Your objective
Return the lines of the material below without any changes, beginning with the line that contains "The height and width of the screenshot is (314, 280)." and running through the last line of the material.

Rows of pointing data
— Begin —
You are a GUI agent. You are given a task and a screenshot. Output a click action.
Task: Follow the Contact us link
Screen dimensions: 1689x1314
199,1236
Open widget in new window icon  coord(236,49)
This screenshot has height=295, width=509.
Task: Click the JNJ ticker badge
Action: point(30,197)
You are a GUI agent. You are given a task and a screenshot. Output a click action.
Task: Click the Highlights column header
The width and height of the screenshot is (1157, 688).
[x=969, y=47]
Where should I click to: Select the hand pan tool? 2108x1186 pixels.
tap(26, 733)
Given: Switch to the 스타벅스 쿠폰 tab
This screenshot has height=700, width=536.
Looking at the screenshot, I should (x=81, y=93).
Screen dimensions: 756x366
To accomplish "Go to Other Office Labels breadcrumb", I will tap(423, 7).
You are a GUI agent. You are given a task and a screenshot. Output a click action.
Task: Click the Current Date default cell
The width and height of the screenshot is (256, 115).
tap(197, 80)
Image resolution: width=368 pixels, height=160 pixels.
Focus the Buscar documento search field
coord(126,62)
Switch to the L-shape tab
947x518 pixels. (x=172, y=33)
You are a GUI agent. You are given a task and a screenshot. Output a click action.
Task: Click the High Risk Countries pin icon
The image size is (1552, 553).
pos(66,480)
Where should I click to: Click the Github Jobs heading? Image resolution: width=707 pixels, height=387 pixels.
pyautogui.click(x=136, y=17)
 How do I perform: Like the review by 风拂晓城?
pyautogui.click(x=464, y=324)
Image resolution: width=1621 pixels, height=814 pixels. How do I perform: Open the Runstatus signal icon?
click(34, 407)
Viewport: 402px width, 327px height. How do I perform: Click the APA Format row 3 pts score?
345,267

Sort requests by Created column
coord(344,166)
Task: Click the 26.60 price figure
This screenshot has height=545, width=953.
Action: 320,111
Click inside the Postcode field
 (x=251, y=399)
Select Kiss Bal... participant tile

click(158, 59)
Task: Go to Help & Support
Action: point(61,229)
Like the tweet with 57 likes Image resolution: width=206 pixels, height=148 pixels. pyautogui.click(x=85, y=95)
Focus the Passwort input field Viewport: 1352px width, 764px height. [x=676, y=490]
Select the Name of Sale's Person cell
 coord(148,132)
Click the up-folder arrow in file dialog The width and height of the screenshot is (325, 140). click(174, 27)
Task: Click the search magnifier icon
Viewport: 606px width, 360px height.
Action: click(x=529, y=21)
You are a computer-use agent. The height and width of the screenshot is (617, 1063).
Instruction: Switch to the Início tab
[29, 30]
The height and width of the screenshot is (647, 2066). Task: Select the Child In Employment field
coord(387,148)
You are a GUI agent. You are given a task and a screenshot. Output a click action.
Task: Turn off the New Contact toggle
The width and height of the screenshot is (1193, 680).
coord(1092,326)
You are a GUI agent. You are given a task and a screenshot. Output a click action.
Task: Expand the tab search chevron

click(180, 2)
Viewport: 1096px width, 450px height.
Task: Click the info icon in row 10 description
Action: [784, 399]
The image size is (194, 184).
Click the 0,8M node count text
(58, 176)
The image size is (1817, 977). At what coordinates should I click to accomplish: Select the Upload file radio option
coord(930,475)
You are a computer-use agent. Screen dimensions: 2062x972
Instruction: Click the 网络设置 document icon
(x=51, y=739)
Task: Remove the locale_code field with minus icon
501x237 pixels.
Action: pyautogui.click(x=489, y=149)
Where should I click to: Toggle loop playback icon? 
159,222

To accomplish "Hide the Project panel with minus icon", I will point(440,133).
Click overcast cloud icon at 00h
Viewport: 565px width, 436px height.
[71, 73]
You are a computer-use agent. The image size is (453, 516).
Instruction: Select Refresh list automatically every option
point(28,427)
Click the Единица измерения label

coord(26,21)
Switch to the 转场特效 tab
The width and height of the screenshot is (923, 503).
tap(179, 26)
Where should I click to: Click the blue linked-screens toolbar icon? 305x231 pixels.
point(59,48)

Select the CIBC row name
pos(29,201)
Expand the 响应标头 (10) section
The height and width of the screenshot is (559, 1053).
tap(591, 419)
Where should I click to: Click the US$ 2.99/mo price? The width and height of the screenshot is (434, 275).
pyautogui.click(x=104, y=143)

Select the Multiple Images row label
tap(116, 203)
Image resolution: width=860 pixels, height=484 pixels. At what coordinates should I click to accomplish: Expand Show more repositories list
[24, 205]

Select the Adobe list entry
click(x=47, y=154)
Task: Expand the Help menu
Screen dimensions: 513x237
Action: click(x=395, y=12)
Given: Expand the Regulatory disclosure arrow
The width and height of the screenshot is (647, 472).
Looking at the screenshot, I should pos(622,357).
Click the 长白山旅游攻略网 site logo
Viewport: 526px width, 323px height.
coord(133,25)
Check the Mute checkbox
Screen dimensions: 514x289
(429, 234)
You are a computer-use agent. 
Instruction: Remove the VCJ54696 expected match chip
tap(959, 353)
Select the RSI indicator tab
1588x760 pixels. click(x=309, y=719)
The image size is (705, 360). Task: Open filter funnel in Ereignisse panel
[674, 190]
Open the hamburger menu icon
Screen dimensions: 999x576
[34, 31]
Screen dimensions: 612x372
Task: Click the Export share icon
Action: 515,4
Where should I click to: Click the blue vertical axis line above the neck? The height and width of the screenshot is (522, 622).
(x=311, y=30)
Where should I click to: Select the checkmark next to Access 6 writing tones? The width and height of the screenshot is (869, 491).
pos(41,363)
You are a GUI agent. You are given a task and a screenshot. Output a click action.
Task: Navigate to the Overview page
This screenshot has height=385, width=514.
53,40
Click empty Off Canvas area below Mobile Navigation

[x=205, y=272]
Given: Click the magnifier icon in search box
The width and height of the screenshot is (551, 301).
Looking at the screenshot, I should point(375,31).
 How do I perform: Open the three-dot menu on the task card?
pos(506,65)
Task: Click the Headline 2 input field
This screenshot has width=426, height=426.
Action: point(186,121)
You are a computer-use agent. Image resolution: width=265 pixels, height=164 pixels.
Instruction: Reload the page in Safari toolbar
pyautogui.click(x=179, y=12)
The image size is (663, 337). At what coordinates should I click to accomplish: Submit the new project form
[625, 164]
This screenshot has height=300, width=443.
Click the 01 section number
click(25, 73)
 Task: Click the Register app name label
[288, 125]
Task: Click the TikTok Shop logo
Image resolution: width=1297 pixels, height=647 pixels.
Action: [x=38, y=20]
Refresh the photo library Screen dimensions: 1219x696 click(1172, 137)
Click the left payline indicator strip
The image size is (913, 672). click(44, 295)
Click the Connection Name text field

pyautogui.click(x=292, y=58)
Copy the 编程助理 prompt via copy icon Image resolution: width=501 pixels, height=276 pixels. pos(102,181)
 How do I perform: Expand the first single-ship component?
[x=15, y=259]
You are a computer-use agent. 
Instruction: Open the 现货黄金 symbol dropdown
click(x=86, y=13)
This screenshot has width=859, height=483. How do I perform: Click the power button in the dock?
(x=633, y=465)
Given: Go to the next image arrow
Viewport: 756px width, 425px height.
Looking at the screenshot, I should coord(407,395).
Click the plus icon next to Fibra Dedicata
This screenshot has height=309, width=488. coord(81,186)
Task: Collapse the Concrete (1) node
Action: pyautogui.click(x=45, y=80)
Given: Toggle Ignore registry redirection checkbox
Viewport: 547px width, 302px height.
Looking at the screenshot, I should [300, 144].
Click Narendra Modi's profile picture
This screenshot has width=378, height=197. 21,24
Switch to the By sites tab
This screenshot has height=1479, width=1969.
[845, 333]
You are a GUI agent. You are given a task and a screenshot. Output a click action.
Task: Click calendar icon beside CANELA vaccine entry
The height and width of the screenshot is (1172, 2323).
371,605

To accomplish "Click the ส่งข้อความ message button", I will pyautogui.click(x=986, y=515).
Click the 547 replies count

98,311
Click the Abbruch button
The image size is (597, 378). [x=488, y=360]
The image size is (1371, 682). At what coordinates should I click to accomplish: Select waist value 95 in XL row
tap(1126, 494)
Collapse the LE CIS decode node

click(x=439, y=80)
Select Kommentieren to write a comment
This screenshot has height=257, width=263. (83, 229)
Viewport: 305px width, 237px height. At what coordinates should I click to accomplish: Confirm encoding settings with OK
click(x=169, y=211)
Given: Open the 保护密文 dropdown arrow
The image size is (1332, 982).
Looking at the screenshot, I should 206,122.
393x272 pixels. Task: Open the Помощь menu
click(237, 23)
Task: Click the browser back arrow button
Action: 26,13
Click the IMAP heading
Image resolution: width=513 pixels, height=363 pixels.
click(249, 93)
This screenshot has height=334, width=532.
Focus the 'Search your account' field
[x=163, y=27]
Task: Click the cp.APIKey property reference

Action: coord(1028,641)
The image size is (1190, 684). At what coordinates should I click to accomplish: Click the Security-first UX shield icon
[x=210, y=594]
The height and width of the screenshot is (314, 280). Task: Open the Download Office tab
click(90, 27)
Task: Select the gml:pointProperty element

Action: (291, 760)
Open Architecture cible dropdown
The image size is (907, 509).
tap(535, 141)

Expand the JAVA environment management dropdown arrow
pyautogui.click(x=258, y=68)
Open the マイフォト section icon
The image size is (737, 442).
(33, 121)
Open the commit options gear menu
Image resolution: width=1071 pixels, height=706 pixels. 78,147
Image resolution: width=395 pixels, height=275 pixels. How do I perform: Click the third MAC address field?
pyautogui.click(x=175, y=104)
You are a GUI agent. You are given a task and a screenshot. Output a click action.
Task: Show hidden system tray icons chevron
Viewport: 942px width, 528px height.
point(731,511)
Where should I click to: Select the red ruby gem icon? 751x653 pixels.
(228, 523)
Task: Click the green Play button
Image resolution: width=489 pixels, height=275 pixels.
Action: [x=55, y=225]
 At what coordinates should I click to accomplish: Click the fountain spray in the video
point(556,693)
— End —
Exercise response
The height and width of the screenshot is (314, 280). Task: Open the Download Office tab
click(90, 27)
Task: Select the gml:pointProperty element

Action: (291, 760)
Open Architecture cible dropdown
The image size is (907, 509).
tap(535, 141)

Expand the JAVA environment management dropdown arrow
pyautogui.click(x=258, y=68)
Open the マイフォト section icon
The image size is (737, 442).
(33, 121)
Open the commit options gear menu
Image resolution: width=1071 pixels, height=706 pixels. 78,147
Image resolution: width=395 pixels, height=275 pixels. How do I perform: Click the third MAC address field?
pyautogui.click(x=175, y=104)
You are a GUI agent. You are given a task and a screenshot. Output a click action.
Task: Show hidden system tray icons chevron
Viewport: 942px width, 528px height.
point(731,511)
Where should I click to: Select the red ruby gem icon? 751x653 pixels.
(228, 523)
Task: Click the green Play button
Image resolution: width=489 pixels, height=275 pixels.
Action: [x=55, y=225]
 At what coordinates should I click to accomplish: Click the fountain spray in the video
point(556,693)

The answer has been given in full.